◆ WHAT THE TASK REQUIRES
Copy the passage in the post below on residence life at UMass Amherst, starting at "Since this pedagogy" and ending at "integrated the two.", substituting "teaching approach" for "pedagogy".

◆ DOCUMENT EXCERPT
------------------------------------------------------------

3. Residence Life, the Shaha Troupe, and Social Justice Education at U Mass Amherst

Tom Wood

Our posting of 11 December (below), "Psychotherapeutic Interventions, Transformative Learning, and the Dorms of U Delaware," was the second in a series that will attempt to assess whether and to what extent U Delaware's ResLife diversity training program might be typical of programs at other universities.

"Psychotherapeutic interventions" focused on Shakti Butler, the architect of that particular program. Butler stresses the importance of transformative education, according to which the educator must focus on creating experiences that result in a "deep, structural shift in thoughts and feelings," using techniques very different from those of traditional pedagogy. In this Butler is hardly unique. She is instead representative of a very widespread trend in higher education (called "living-learning"), in which experience-based, non-traditional forms of learning are used to blur and even erase the lines between classroom learning and residential life.

Since this pedagogy is new and will likely appear quite alien to those who are familiar only with the traditional, pre-postmodern one, it is best to cite some specific examples. In this posting, we begin with UMass Amherst. At UMass, the new pedagogy is well represented in the school of education and in residence life programs. Even more interestingly, UMass Amherst has to a great extent integrated the two.



At U Mass, the principal interface is a program called "Shaha." (Who knows what "Shaha" means? The web site does not say.) Shaha's program description is found in the Housing and Residence Life section of the university's web site. The site makes it very hard to discern exactly how the Shaha troupe is supported and organized. However, something like an organization chart can be constructed after considerable effort has been expended on mastering the Byzantine, and apparently unplanned, complexities of the heavily-interlinked pages that pop up from searching "Shaha" on the UMass site.

------------------------------------------------------------

◆ MATERIAL PROVIDED
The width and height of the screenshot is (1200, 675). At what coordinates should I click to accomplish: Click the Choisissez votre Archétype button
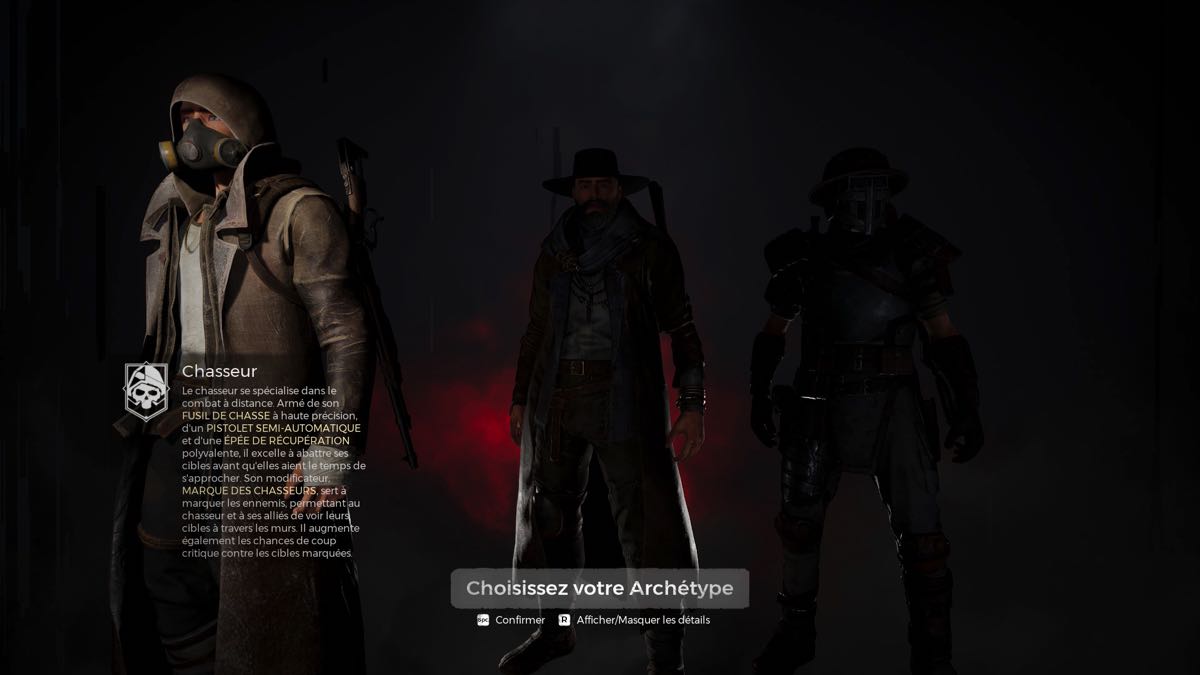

------------------------------------------------------------

◆ EXERCISE RESPONSE
Since this teaching approach is new and will likely appear quite alien to those who are familiar only with the traditional, pre-postmodern one, it is best to cite some specific examples. In this posting, we begin with UMass Amherst. At UMass, the new teaching approach is well represented in the school of education and in residence life programs. Even more interestingly, UMass Amherst has to a great extent integrated the two.